On the health update:
Koby was up last night for a bit with a sore throat and cough, but he's almost totally fine. His test yesterday was inconclusive, so Matt brought him back today. There is no way he doesn't have it. But very mild.
Elie had one really bad day of 102, lethargy, stomach pain (?) and really bad cough and also sore throat. He is down to a sore throat here and there and an awful cough. He tested positive yesterday.
Samara remains asymptomatic and tested negative on a pcr yesterday (wtf - how???). She has PCRs scheduled for Monday morning and Tuesday morning. She is literally alone all day in her room. She did 18 (negotiated from 20) laps around the back yard today just to move her body and get some fresh air.
Matt had about 36 hours total where he wasn't real well, and he has a tiny bit of congestion left, but he's mostly back to normal.
I was feeling better - I haven't had a fever since Sunday night, and I just had a cough and generally was tired, until some nausea came. Two nights ago I thought I had nausea from being carsick from scrolling for PCR appointments for my kids. But then it came back last night/late afternoon, and I really didn't feel well. Today the whole day I felt (and feel now) super nauseous. I also feel so incredibly tired. And my cough is really terrible. I am starting to get mad and am very ready to feel better soon. Like tomorrow would be great, thanks. (miriam bat sarah if you want to throw in a prayer for me - I'll take anything)
And finally on the how did I get it front:
Doc I spoke with on Monday said I likely got it last Monday. Last Monday evening I had a cardio tennis class. I know I previously said I was the craziest of the crazies - and I totally was. This was the one thing I did that I thought was a little risky, but I didn't think it was THAT risky, because everyone was vaccinated, there were six people max in the class (last Mon there were four), and it's in a huge tennis bubble of four courts in an area where EVERYONE like (95% or something similar) is vaccinated. I was going to four classes. Cardio tennis is so so fun, and my cheeks are usually sore from smiling, because it's so incredibly fun and happy for me. I took classes outside until November when it moved inside, and Matt and I discussed, and he was ok with me doing this one risky thing.

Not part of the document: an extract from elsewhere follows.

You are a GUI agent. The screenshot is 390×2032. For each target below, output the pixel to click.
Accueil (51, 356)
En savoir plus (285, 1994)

Last week I definitely thought twice as we were going to Michigan and omicron was in Boston, but it's so few people (and LORD people were going to PARTIES and doing indoor dinners, playdates, concerts, plays, etc., and they were not getting covid, so probably I won't get it from this ONE fricken thing I'm doing. I wore a mask. One other person in the class did last week. The other two and the instructor didn't. I was never within six feet of anyone for more than a couple of seconds. I didn't even take off my mask for a second, BUT it was admittedly a crappy athleta mask and not a good KN95, which I was wearing for everything else (quick grocery shopping, library runs). I did understand that I was taking a risk, but genuinely it felt fairly small. My instructor originally said he and I both got it from an instructor on the next court over. But when I got more info, I learned my instructor started to feel off on Tuesday, so he likely gave it to me on Monday night. I didn't even have a one-on-one conversation with him, and I also left early before stretching (to make it to Family Games Night on Zoom!), so it is still really insane that it happened.

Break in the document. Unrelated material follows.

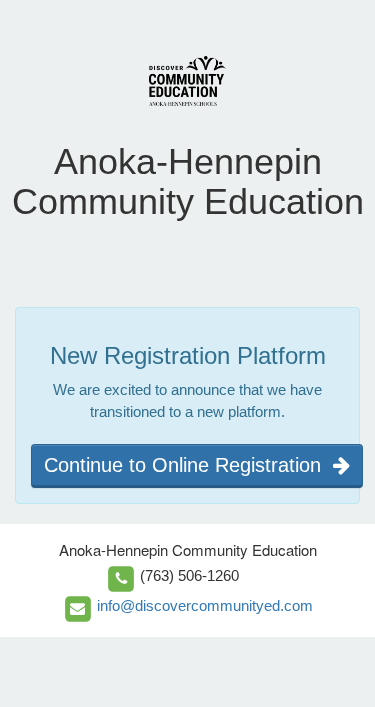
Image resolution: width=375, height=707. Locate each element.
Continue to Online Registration (188, 465)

And I'm mad that I didn't do anything, had a bunch of tension with family and friends (and plenty with Matt) about risks and I'M THE ONE WHO GOT IT and gave it to my entire family. And, most people are getting such mild cases, and I am still so sick. I literally spent two years of my life avoiding this exact situation - our family being sick, not being able to parent, plus I really was (and am) scared of Covid. It's scary. I really really didn't want it.